YOUR GOAL —
Take the data that sits below and write it out again exactly.

SUPPLIED RECORDS —
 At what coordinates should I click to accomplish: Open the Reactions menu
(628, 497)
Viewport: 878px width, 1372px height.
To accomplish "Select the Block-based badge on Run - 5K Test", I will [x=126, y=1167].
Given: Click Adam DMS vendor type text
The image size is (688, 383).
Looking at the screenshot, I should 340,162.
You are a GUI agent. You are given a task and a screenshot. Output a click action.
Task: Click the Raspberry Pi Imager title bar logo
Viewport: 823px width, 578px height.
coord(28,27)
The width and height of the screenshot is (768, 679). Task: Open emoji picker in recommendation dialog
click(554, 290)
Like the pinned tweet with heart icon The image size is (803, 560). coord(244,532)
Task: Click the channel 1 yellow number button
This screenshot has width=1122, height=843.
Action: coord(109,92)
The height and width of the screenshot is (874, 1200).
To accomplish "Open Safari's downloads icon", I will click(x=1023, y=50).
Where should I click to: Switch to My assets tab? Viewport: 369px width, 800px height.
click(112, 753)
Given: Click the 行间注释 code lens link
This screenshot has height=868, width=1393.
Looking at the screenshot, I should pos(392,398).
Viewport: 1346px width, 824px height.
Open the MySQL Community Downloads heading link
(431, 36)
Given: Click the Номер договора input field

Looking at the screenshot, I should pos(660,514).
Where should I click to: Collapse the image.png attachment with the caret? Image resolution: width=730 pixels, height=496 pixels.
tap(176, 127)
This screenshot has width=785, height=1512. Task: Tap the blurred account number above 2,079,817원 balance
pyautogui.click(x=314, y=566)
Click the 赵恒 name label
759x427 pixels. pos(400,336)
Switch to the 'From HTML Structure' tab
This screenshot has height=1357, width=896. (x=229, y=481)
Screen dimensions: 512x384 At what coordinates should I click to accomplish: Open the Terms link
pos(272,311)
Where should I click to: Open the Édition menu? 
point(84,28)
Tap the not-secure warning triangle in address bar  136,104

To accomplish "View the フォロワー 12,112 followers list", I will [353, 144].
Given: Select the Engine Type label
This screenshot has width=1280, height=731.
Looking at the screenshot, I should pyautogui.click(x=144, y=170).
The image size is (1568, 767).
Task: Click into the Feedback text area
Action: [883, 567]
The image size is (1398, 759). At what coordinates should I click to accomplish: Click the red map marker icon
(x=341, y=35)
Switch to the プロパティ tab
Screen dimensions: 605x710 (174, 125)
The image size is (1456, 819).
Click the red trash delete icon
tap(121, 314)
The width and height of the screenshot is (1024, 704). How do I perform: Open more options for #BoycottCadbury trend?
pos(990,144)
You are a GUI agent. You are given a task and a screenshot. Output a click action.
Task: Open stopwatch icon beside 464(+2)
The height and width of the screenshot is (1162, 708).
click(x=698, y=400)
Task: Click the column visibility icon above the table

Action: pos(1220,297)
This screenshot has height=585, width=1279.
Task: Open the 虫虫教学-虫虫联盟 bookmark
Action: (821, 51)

SOLUTION TO THE EXERCISE —
 At what coordinates should I click to accomplish: Open the Reactions menu
(628, 497)
Viewport: 878px width, 1372px height.
To accomplish "Select the Block-based badge on Run - 5K Test", I will [x=126, y=1167].
Given: Click Adam DMS vendor type text
The image size is (688, 383).
Looking at the screenshot, I should 340,162.
You are a GUI agent. You are given a task and a screenshot. Output a click action.
Task: Click the Raspberry Pi Imager title bar logo
Viewport: 823px width, 578px height.
coord(28,27)
The width and height of the screenshot is (768, 679). Task: Open emoji picker in recommendation dialog
click(554, 290)
Like the pinned tweet with heart icon The image size is (803, 560). coord(244,532)
Task: Click the channel 1 yellow number button
This screenshot has width=1122, height=843.
Action: coord(109,92)
The height and width of the screenshot is (874, 1200).
To accomplish "Open Safari's downloads icon", I will click(x=1023, y=50).
Where should I click to: Switch to My assets tab? Viewport: 369px width, 800px height.
click(112, 753)
Given: Click the 行间注释 code lens link
This screenshot has height=868, width=1393.
Looking at the screenshot, I should pos(392,398).
Viewport: 1346px width, 824px height.
Open the MySQL Community Downloads heading link
(431, 36)
Given: Click the Номер договора input field

Looking at the screenshot, I should pos(660,514).
Where should I click to: Collapse the image.png attachment with the caret? Image resolution: width=730 pixels, height=496 pixels.
tap(176, 127)
This screenshot has width=785, height=1512. Task: Tap the blurred account number above 2,079,817원 balance
pyautogui.click(x=314, y=566)
Click the 赵恒 name label
759x427 pixels. pos(400,336)
Switch to the 'From HTML Structure' tab
This screenshot has height=1357, width=896. (x=229, y=481)
Screen dimensions: 512x384 At what coordinates should I click to accomplish: Open the Terms link
pos(272,311)
Where should I click to: Open the Édition menu? 
point(84,28)
Tap the not-secure warning triangle in address bar  136,104

To accomplish "View the フォロワー 12,112 followers list", I will [353, 144].
Given: Select the Engine Type label
This screenshot has width=1280, height=731.
Looking at the screenshot, I should pyautogui.click(x=144, y=170).
The image size is (1568, 767).
Task: Click into the Feedback text area
Action: [883, 567]
The image size is (1398, 759). At what coordinates should I click to accomplish: Click the red map marker icon
(x=341, y=35)
Switch to the プロパティ tab
Screen dimensions: 605x710 (174, 125)
The image size is (1456, 819).
Click the red trash delete icon
tap(121, 314)
The width and height of the screenshot is (1024, 704). How do I perform: Open more options for #BoycottCadbury trend?
pos(990,144)
You are a GUI agent. You are given a task and a screenshot. Output a click action.
Task: Open stopwatch icon beside 464(+2)
The height and width of the screenshot is (1162, 708).
click(x=698, y=400)
Task: Click the column visibility icon above the table

Action: pos(1220,297)
This screenshot has height=585, width=1279.
Task: Open the 虫虫教学-虫虫联盟 bookmark
Action: (821, 51)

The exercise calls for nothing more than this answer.